08 SES 08, Health Behaviours and its Determinants
Research evidence indicates that sleep-related factors in children and adolescents have a significant impact on all aspects of their functioning (Fallone et al., 2002, Dahl, 1996). An important research finding – from the viewpoint of school well-being – is the fact that there are significant correlations between students’ health behaviours and school performance. Evidence from already thirty years ago show that there is a decreased sleep duration among Finnish adolescents (Rimpelä & Rimpelä 1983, Tynjälä & Kannas 1993, Tynjälä 1999) reflecting a possible change in adolescents’ lifestyle and the use of time. Nowadays, the explosively increased use of ICT has really changed the life of contemporary adolescents with the possibility that there is even less time for sleeping (Punamäki et al. 2007, Suganuma et al. 2007).

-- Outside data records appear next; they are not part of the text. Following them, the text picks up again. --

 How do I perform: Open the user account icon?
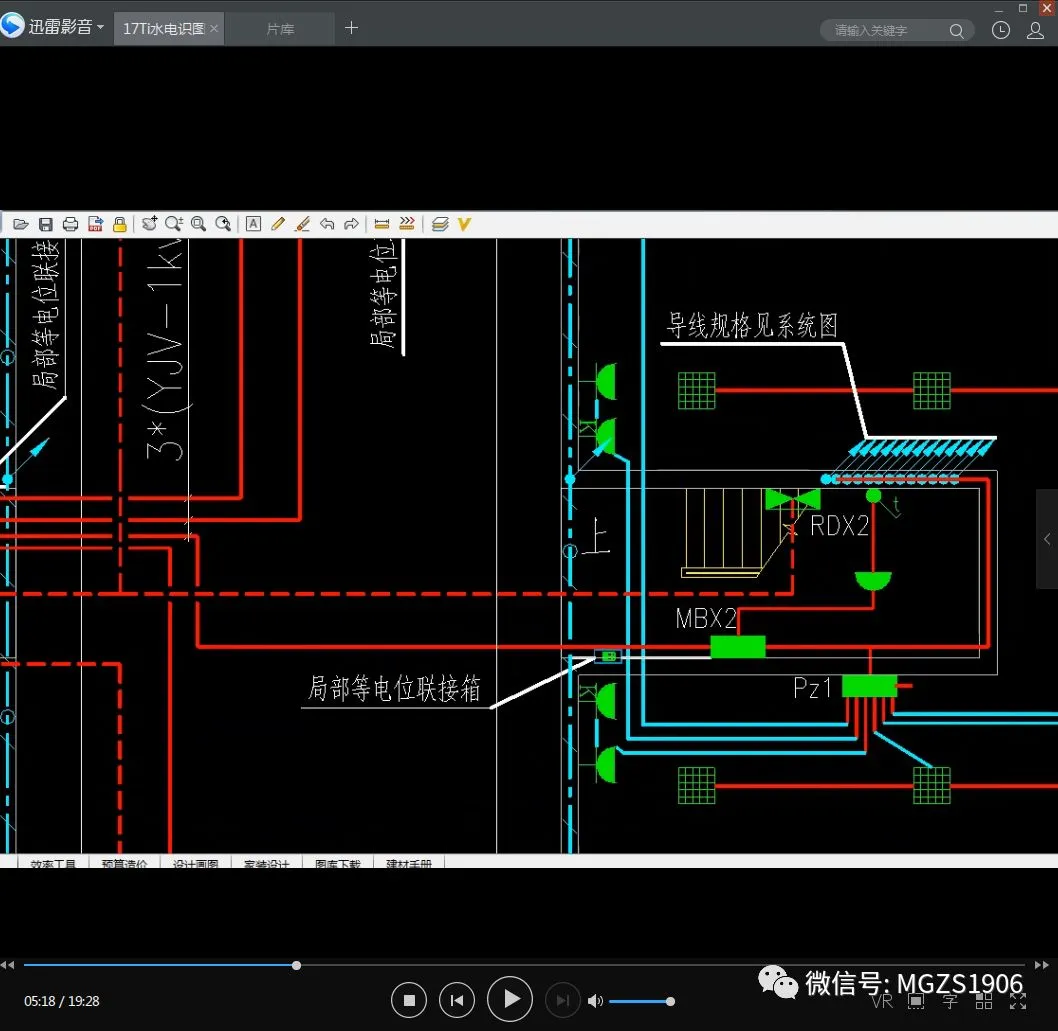(x=1035, y=30)
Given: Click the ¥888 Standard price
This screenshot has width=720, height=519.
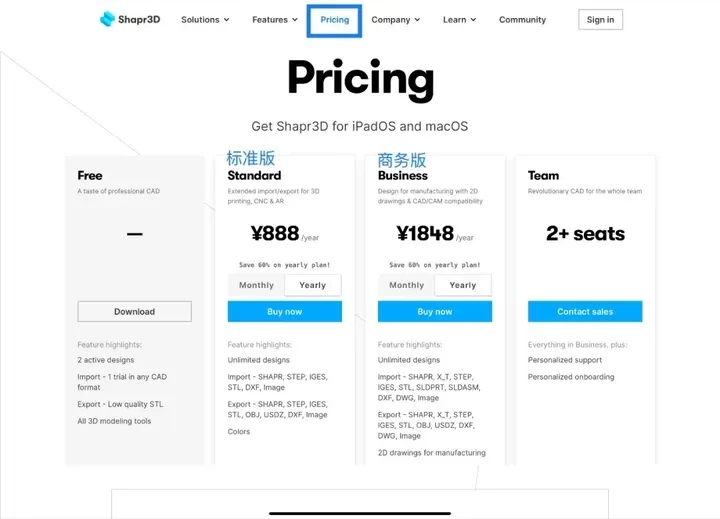Looking at the screenshot, I should [275, 234].
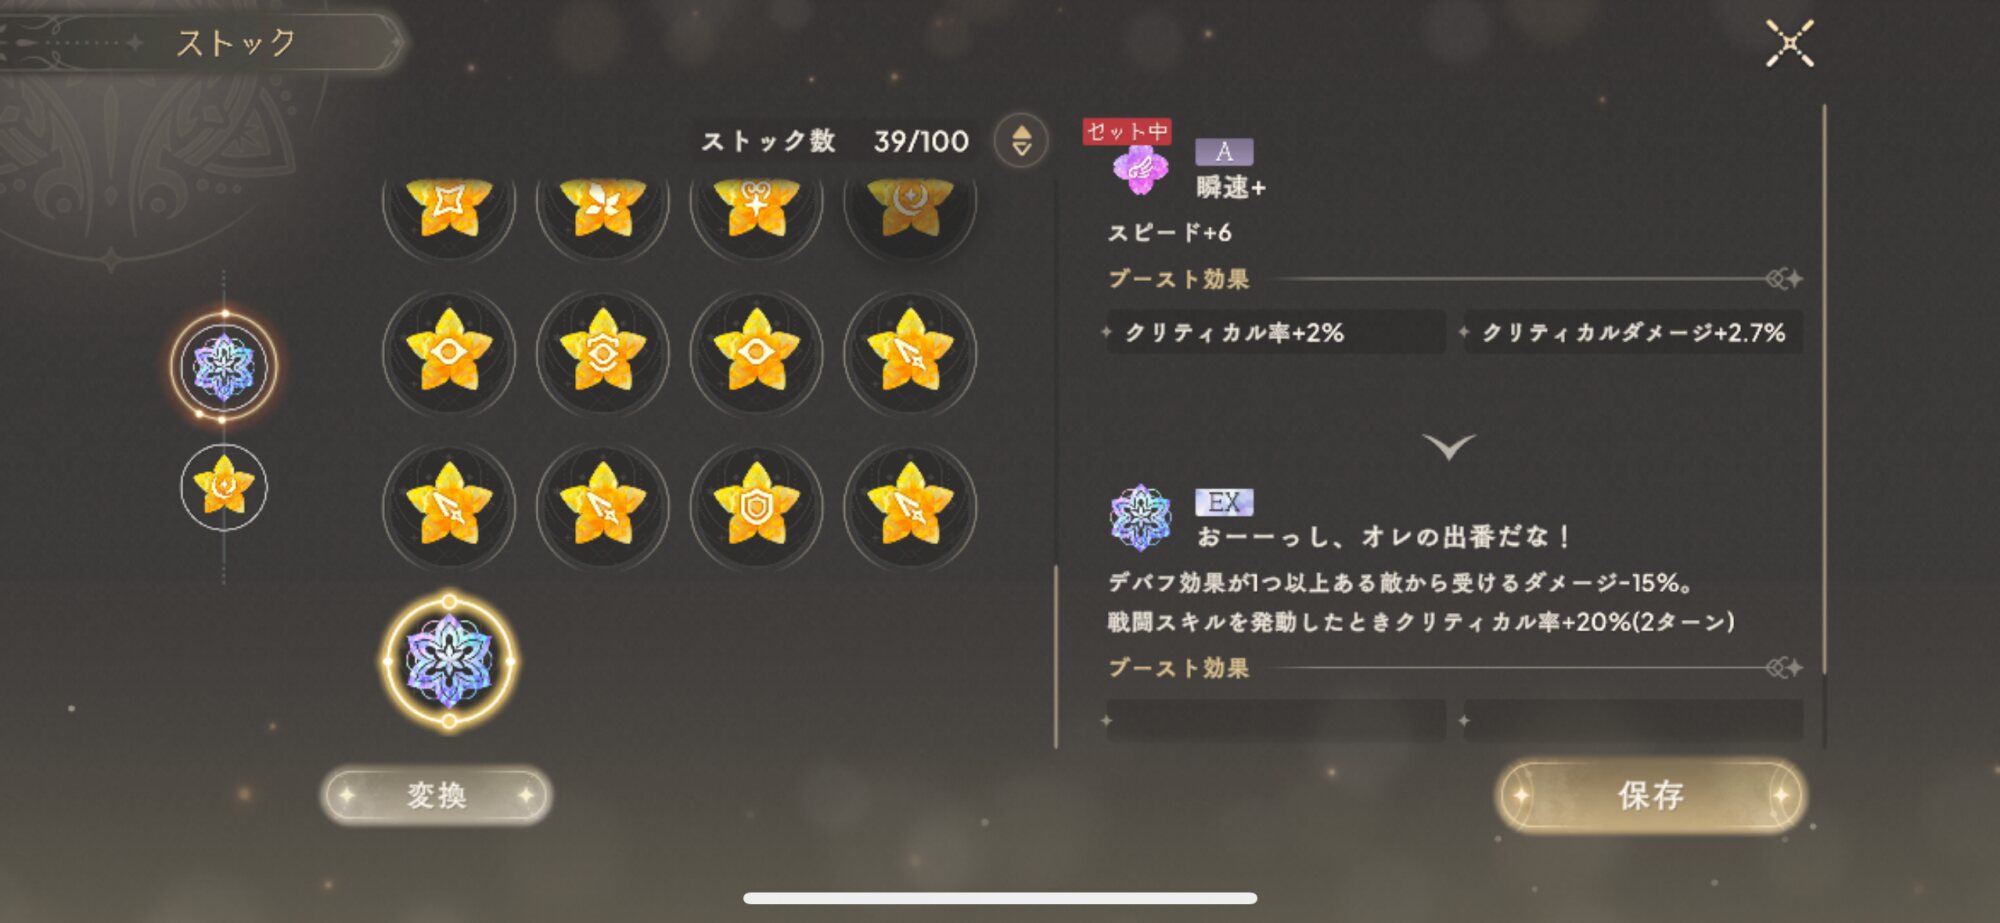Save the setup with 保存 button

tap(1651, 795)
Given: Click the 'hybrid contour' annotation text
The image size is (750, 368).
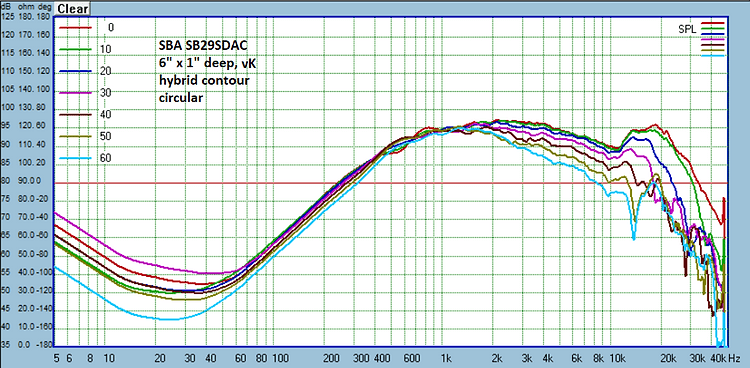Looking at the screenshot, I should (204, 80).
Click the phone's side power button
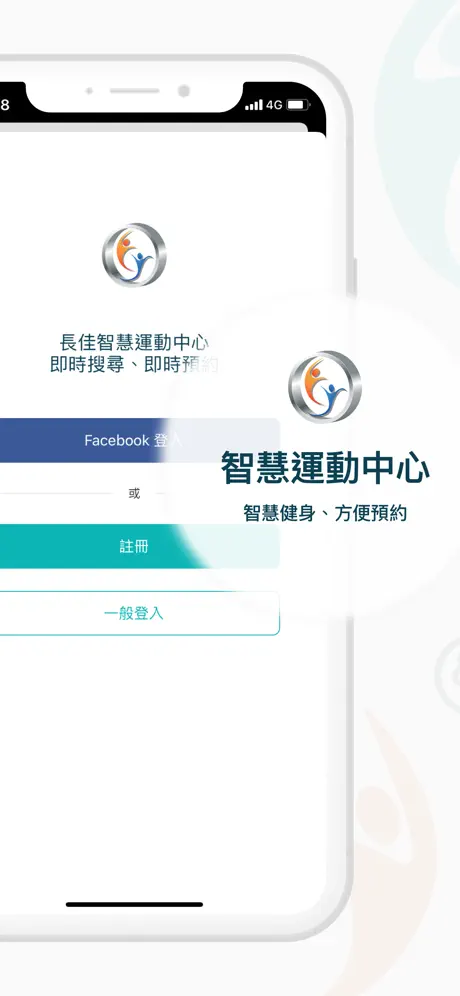Screen dimensions: 460x996 [x=354, y=277]
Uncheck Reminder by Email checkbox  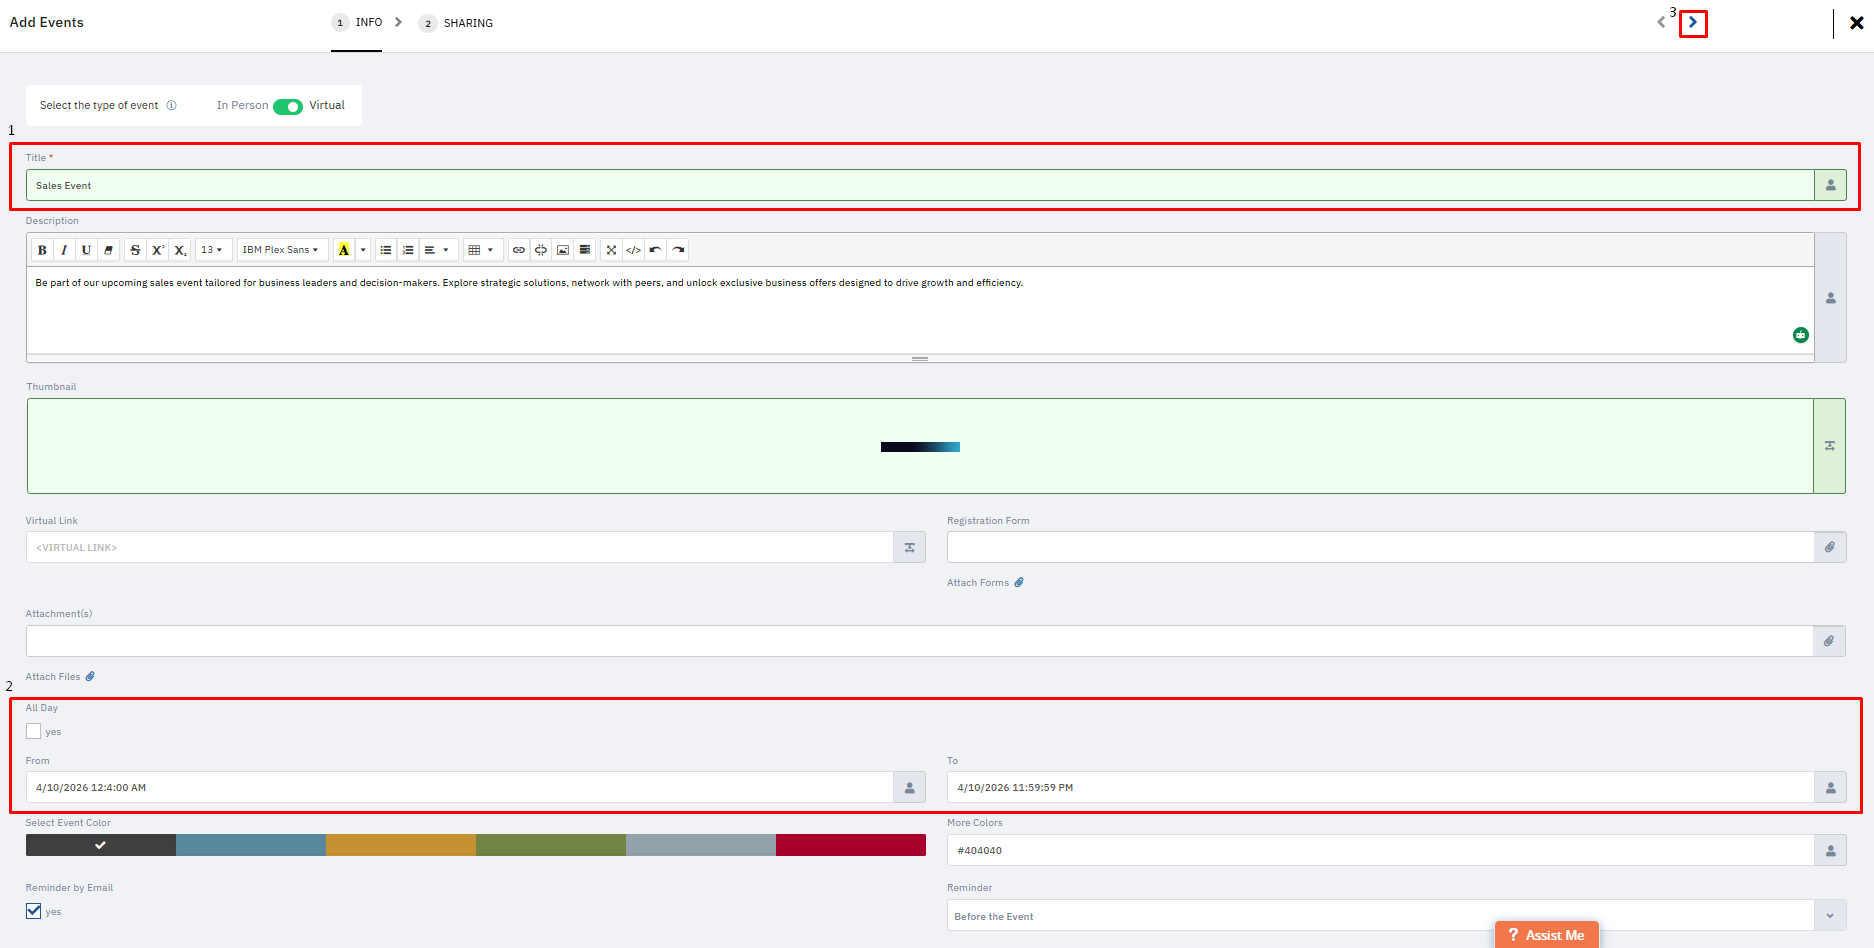34,911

Indeed, sleep has become a critical resource for student health and school achievement. Accordingly, a recent meta-analysis concluded that sleep duration, sleep quality and sleepiness have all a small, but significant effect on children and adolescents’ school performance (Dewald et al., 2010). However, the role of gender and its possible interaction with age in these associations remains unclear (Dewald et al. 2010).
The aim of the study was, first, to analyze the association between the sleep quality and school performance and, second, the role of gender and its possible interaction with age in the sleep-school performance association. The third aim of our study was to analyze whether there will be an association between possible secular trends in sleep and school performance.